What is required -> Look through the lines below, find those with the word "function", and copy them.

Supplied information ->
══════════════════════════════

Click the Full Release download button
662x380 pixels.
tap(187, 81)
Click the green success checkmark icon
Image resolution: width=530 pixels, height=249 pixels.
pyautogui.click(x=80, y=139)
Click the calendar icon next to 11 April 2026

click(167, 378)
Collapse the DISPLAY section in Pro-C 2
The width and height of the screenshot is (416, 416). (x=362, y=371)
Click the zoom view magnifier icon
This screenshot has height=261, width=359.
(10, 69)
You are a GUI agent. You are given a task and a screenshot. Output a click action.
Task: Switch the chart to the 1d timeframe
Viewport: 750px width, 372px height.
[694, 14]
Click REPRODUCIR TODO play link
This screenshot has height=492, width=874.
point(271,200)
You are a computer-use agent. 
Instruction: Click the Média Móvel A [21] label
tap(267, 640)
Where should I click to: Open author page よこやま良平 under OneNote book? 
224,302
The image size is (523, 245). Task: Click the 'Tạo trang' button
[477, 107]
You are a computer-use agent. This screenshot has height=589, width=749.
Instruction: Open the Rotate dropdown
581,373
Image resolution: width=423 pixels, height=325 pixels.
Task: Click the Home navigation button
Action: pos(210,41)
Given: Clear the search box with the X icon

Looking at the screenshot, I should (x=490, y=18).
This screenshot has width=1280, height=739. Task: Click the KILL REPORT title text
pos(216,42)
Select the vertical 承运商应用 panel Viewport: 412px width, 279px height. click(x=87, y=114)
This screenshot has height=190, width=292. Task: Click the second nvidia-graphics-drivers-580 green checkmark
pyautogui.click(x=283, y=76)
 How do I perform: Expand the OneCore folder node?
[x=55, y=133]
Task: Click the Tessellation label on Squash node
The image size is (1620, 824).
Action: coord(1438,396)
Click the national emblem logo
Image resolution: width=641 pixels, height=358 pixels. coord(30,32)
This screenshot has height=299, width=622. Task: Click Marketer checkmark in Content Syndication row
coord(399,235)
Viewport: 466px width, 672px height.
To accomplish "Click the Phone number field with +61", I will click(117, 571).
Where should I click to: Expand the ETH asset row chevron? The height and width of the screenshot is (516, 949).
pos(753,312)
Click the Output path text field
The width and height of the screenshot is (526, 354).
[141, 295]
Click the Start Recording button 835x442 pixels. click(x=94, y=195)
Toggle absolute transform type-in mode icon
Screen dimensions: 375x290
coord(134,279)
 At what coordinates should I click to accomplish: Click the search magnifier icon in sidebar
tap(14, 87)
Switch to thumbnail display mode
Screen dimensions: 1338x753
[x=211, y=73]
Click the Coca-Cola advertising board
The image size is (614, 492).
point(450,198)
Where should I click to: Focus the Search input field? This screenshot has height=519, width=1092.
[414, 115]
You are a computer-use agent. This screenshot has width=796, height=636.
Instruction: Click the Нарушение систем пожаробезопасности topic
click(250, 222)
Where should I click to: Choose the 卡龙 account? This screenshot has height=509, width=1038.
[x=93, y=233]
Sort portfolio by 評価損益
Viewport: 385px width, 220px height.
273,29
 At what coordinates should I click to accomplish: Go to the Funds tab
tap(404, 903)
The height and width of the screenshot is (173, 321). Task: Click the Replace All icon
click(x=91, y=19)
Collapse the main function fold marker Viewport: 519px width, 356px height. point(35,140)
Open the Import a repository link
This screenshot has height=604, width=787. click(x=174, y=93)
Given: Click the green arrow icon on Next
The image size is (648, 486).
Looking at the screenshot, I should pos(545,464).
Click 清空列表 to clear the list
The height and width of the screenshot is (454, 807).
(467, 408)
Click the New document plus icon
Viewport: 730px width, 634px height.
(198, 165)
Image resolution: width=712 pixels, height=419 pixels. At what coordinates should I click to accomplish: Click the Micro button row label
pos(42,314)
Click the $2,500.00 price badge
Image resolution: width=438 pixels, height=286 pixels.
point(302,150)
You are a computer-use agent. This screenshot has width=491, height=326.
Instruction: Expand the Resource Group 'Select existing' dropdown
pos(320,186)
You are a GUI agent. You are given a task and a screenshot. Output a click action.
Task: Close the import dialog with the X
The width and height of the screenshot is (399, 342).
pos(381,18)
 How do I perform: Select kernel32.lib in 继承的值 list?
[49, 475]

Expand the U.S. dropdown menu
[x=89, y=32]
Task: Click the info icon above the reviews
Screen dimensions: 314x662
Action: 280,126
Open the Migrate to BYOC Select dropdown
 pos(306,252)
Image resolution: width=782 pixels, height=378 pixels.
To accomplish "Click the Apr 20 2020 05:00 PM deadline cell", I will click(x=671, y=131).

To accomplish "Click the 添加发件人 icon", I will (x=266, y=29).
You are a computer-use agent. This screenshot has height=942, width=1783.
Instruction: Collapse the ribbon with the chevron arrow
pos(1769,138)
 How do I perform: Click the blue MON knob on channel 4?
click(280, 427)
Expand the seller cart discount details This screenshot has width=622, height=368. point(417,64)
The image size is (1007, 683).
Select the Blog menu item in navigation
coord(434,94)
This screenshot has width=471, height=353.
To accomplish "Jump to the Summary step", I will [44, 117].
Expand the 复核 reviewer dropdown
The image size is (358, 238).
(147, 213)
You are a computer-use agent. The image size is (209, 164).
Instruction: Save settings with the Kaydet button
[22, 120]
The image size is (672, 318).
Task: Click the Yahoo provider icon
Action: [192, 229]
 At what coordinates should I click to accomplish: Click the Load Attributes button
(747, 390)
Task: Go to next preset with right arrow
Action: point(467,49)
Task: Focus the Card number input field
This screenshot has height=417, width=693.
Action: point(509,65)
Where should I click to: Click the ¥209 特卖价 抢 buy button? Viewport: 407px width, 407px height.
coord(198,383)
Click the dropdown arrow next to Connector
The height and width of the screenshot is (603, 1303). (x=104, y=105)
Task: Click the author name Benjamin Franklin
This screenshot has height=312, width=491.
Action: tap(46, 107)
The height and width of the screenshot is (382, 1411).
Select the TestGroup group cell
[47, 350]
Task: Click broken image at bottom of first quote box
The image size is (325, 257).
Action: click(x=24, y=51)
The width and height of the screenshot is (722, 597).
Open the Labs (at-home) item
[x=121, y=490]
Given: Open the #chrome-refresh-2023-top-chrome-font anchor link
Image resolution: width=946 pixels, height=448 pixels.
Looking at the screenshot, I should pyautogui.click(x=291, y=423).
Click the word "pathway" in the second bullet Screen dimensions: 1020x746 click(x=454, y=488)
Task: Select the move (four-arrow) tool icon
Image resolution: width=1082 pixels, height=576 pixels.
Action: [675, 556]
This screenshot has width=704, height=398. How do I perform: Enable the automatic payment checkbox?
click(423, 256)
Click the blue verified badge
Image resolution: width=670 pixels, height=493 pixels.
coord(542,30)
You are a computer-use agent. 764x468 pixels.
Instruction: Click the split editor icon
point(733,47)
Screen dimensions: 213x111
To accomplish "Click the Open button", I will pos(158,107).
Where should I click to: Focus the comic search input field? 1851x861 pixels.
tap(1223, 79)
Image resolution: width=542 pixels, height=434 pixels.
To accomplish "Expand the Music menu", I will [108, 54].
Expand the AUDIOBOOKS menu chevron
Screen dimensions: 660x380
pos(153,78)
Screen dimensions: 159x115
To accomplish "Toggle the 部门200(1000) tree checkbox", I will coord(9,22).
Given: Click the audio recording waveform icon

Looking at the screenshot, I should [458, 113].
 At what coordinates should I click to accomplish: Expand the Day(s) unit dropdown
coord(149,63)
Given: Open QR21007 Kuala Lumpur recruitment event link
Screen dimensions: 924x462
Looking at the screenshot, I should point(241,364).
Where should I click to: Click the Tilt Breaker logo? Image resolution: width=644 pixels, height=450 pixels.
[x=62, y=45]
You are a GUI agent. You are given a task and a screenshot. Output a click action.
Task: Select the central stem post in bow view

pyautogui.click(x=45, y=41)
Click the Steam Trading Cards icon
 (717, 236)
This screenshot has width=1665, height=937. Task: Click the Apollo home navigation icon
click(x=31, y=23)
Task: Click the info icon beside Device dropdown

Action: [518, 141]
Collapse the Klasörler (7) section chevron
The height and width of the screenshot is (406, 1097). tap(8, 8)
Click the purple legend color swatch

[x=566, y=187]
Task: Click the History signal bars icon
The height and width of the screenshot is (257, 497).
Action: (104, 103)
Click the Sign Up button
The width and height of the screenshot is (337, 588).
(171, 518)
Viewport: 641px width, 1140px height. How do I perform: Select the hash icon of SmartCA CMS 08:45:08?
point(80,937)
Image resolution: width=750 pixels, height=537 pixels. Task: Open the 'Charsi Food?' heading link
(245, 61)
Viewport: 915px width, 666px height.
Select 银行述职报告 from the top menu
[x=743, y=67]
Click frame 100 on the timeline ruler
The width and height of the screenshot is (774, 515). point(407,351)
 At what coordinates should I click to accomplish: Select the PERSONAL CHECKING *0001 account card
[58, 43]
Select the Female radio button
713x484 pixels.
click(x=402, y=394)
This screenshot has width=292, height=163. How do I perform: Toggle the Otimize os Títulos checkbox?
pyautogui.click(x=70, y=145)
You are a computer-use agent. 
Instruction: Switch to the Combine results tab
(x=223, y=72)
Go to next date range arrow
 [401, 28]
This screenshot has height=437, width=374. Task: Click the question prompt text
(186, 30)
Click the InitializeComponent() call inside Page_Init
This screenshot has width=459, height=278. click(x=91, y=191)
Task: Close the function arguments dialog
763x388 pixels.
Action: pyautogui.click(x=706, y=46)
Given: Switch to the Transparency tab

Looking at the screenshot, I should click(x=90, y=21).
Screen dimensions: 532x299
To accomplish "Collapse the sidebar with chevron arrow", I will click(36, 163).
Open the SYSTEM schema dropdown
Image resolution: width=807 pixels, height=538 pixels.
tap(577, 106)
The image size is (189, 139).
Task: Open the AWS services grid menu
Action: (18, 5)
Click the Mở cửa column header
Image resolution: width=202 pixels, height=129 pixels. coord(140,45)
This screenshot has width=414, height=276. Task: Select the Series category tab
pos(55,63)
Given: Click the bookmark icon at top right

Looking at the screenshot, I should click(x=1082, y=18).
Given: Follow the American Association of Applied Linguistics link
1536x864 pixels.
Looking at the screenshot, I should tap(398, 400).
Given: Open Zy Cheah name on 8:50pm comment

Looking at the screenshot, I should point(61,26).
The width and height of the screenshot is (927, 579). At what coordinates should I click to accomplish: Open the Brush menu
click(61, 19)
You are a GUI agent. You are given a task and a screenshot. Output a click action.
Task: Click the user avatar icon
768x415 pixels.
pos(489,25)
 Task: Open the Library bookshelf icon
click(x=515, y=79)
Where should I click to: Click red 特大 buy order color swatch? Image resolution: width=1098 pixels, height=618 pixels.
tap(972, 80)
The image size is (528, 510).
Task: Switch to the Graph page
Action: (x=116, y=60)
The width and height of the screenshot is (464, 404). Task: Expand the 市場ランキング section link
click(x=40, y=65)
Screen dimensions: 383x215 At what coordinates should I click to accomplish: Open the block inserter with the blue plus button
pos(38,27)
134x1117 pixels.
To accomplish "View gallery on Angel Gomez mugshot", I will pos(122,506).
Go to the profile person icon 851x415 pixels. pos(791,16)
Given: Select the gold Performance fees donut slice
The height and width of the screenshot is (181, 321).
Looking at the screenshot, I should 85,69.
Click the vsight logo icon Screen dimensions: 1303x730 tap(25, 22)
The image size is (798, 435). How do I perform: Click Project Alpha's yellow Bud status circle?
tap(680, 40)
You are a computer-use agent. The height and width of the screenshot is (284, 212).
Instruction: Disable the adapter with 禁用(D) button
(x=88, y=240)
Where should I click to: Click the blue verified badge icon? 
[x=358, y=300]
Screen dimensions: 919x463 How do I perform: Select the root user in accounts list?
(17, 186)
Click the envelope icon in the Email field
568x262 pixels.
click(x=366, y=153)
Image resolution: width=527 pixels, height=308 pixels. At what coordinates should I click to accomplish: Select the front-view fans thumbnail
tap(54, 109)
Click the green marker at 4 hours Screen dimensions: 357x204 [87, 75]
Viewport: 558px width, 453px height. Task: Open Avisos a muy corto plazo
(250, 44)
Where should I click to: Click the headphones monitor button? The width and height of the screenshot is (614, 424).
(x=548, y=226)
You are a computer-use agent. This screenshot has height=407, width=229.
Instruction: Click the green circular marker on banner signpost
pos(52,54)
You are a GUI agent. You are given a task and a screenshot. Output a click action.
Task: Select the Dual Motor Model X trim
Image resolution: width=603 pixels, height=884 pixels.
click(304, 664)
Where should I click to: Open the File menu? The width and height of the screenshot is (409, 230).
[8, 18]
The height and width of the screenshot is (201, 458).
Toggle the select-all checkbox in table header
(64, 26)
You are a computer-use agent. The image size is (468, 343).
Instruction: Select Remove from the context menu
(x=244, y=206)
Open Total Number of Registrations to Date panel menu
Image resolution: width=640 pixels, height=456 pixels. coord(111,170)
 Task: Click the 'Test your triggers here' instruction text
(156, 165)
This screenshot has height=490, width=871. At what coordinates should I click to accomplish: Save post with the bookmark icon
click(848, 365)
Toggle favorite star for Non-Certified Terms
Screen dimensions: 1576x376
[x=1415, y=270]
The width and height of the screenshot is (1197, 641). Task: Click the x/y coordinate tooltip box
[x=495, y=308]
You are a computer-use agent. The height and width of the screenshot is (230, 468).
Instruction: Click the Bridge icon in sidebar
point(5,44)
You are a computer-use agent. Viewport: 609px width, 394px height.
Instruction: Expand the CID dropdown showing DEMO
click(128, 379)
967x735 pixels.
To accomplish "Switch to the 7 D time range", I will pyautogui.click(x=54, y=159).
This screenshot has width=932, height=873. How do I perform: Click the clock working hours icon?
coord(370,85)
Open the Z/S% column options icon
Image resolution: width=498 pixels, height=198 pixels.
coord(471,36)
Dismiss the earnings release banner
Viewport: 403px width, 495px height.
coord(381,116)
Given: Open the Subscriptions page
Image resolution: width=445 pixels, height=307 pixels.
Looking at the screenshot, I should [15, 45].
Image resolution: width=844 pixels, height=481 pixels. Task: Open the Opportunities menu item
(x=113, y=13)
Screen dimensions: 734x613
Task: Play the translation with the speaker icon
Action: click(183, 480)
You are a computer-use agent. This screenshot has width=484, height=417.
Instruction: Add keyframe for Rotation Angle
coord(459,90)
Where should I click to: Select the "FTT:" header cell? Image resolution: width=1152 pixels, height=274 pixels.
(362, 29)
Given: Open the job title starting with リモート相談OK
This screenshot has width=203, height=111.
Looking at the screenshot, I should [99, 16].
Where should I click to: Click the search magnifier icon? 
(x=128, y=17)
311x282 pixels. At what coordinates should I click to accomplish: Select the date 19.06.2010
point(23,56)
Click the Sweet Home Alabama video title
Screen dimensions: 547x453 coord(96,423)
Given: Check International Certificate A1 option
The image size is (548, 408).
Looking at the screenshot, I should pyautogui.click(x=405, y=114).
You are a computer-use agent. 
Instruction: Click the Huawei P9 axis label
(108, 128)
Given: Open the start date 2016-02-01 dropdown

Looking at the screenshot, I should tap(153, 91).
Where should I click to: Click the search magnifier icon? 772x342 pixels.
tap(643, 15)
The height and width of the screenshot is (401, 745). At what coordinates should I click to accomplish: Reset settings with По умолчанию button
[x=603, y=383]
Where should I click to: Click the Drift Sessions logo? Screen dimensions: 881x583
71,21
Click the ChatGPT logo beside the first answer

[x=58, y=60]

══════════════════════════════

Exercise response ->
Collapse the main function fold marker Viewport: 519px width, 356px height. point(35,140)
Task: Close the function arguments dialog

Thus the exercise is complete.